Belarusian Soviet politician

Vasily Sharangovich

Vasily Fomich Sharangovich (Васи́лий Фоми́ч Шаранго́вич; Васіль Фаміч Шаранговіч, Vasil Sharanhovich; March 4, 1897 – March 15, 1938) was a Belarusian Soviet politician and the first secretary of the Communist Party of Byelorussian SSR in the Soviet Union. He was executed after the last of the Moscow Trials, the Trial of the Twenty-One, in 1938.

== Biography ==
Vasily Sharangovich was born into a peasant family in Vilna province, in modern-day Lithuania. He worked as a manual labourer. He joined the Bolsheviks in December 1917, after they had seized power, and enlisted in the Red Army. In 1919, he was sent to work underground in Minsk province, which was under Polish occupation. Arrested by Polish intelligence in 1920, he was sentenced to death, but his sentence was commuted to 10 years in prison. He was released after 18 months as part of a prisoner exchange.

Sharangovich was Deputy People's Commissar for Justice in the Byelorussian Soviet Socialist Republic in 1921–23. In 1923–30, he was a trade union official in Byelorussia (Belarus) and in Siberia. In 1930–34, he was Second Secretary of the Byelorussian Communist Party. In 1934–36, he was a party official in Kazakhstan and Kharkiv.

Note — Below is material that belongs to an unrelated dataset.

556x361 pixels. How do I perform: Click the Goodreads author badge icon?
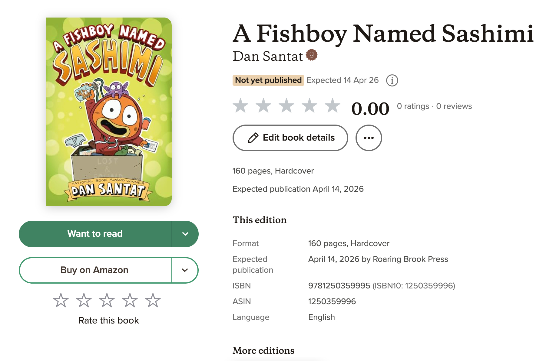[311, 55]
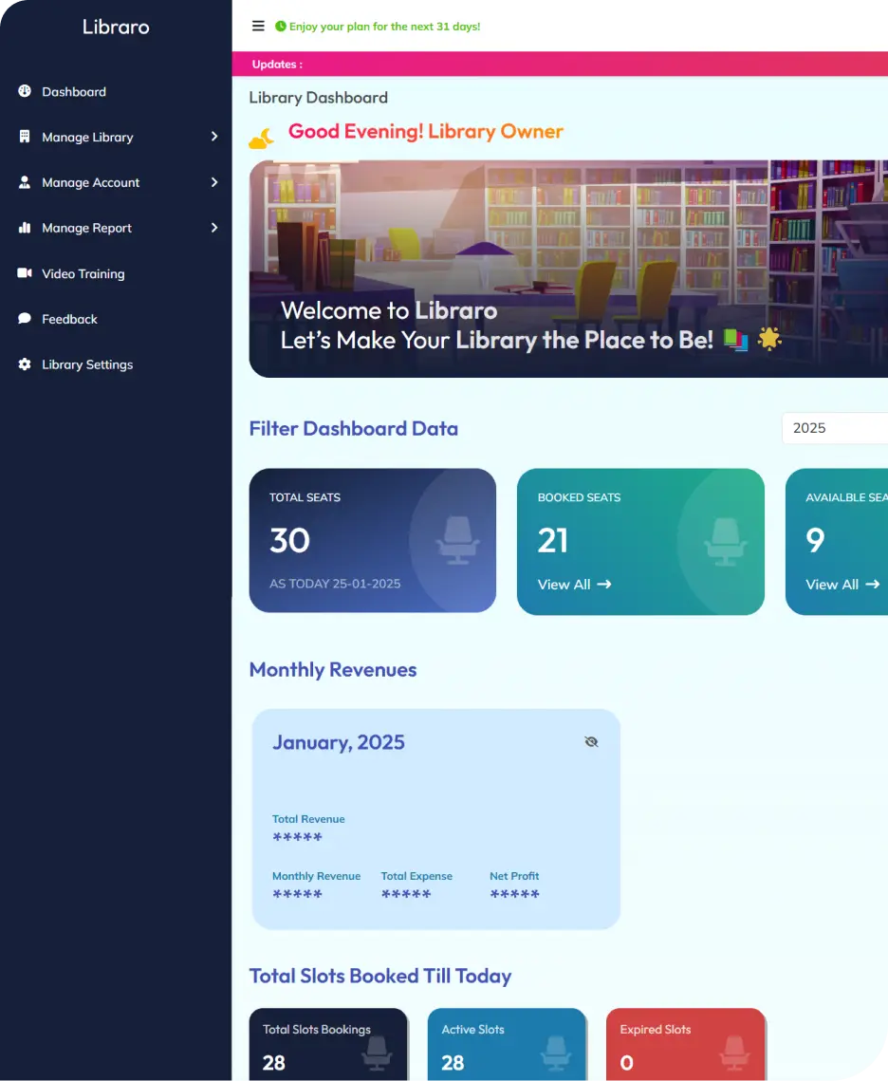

Sharangovich was appointed First Secretary of the Byelorussian communist party on 17 March 1937, and initiated the mass arrests of local officials who had been resisting the Great Purge, including the head of government, Nikolai Goloded, who died while under interrogation, and the Chairman of the Executive of the Supreme Soviet (i.e. 'President'), Alexander Chervyakov. Chervyakov heard himself denounced by Sharangovich during the 16th Congress of the Byelorussian party, in June 1937, left the hall, and committed suicide. Sharangovich described it as "a dog's death for a dog". He told the Congress:

We must destroy to the end the remnants of the Japanese-German and Polish spies and saboteurs, the remnants of the Trotskyist-Bukharin gang and the nationalist carrion, crush and grind them to powder, no matter how they disguise themselves, no matter what hole they hide in.

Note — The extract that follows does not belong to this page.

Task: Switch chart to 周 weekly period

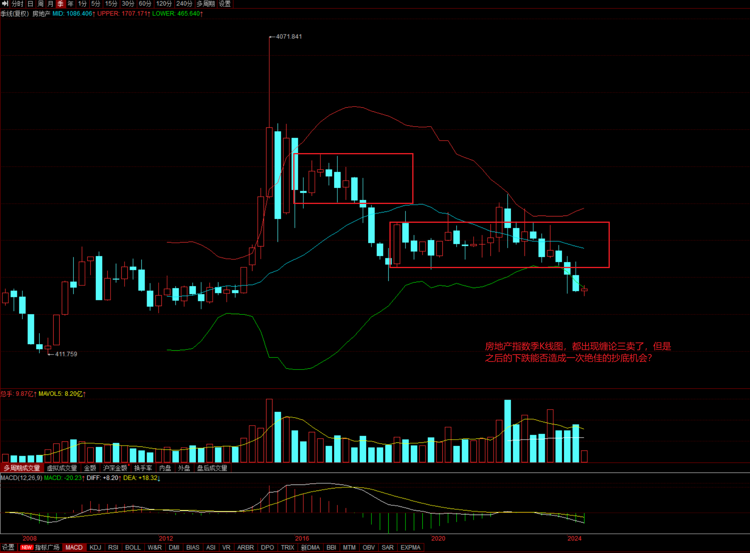Action: coord(40,4)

Despite his zealotry, Sharangovich was removed from office in August 1937, when Yakov Yakovlev was sent from Moscow to denounce and replace him. He was then forced to confess that he had been a Polish spy since 1921, a member of a 'national fascist' gang that included his former victims, Goloded and Chervyakov, and one of the 'Trotskyist-Bukharin gang' that he had denounced. In March 1938, he appeared in the third of the Moscow show trials, where Nikolai Bukharin was the principal defendant, and testified that Bukharin had been a spy. Bukharin denied it, called Sharangovich an agent provocateur, and said that he had never heard of him until he read his testimony. At that point, Sharangovich shouted at Bukharin to "stop lying!" Despite all the help he gave the authorities, he was sentenced to death, and shot—his last words were:

I felt the nightmare of the treacherous, treacherous crimes committed by me against the Soviet union, and the Soviet country, anyone like me should be crushed by its power.

Sharangovich was rehabilitated in 1958.